• **Dataset records**:

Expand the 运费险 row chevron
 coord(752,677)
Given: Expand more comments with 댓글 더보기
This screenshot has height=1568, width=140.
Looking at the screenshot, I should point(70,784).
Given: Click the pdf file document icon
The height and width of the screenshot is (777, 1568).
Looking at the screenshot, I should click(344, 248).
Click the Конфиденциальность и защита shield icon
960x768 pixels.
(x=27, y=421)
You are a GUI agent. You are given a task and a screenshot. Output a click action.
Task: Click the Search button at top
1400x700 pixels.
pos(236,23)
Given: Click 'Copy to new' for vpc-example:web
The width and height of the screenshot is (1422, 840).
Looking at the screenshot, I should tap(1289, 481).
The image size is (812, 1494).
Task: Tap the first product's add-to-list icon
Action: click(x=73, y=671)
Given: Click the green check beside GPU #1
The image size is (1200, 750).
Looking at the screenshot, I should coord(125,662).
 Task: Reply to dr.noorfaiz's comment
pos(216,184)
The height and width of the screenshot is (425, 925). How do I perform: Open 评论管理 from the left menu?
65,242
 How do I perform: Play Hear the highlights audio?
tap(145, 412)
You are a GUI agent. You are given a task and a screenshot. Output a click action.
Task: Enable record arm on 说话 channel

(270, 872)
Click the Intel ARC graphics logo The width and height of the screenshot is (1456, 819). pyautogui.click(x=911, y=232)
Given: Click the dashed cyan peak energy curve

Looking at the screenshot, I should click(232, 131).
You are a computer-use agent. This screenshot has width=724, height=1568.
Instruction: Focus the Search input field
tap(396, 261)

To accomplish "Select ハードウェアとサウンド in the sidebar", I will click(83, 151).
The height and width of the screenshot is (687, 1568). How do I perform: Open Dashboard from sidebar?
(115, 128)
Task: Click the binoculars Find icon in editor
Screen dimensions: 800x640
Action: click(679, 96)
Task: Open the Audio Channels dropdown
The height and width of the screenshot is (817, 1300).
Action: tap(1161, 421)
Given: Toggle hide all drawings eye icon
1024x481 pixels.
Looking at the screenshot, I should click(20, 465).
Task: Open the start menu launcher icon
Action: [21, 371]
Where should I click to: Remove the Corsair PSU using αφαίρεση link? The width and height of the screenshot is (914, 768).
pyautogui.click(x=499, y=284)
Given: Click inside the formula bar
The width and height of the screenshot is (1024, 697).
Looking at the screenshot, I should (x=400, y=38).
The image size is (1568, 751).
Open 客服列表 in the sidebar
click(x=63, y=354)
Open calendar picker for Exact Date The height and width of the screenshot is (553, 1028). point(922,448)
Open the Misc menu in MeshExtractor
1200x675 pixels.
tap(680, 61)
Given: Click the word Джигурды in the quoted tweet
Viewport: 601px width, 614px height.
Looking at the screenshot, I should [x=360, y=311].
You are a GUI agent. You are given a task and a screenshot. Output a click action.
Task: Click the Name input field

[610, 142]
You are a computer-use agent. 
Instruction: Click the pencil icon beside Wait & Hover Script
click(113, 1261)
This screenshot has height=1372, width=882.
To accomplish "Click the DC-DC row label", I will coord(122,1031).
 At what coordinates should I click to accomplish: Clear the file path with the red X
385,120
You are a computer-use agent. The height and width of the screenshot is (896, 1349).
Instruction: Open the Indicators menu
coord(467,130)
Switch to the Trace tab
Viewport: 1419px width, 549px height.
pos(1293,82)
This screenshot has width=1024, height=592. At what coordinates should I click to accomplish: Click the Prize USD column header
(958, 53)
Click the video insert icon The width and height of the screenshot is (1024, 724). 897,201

• **Task objective**: The expected response consists solely of the lines from the one with "You are a computer-use agent. The" through the end of the records, repeated exactly.

• **Exercise solution**:
You are a computer-use agent. The height and width of the screenshot is (896, 1349).
Instruction: Open the Indicators menu
coord(467,130)
Switch to the Trace tab
Viewport: 1419px width, 549px height.
pos(1293,82)
This screenshot has width=1024, height=592. At what coordinates should I click to accomplish: Click the Prize USD column header
(958, 53)
Click the video insert icon The width and height of the screenshot is (1024, 724). 897,201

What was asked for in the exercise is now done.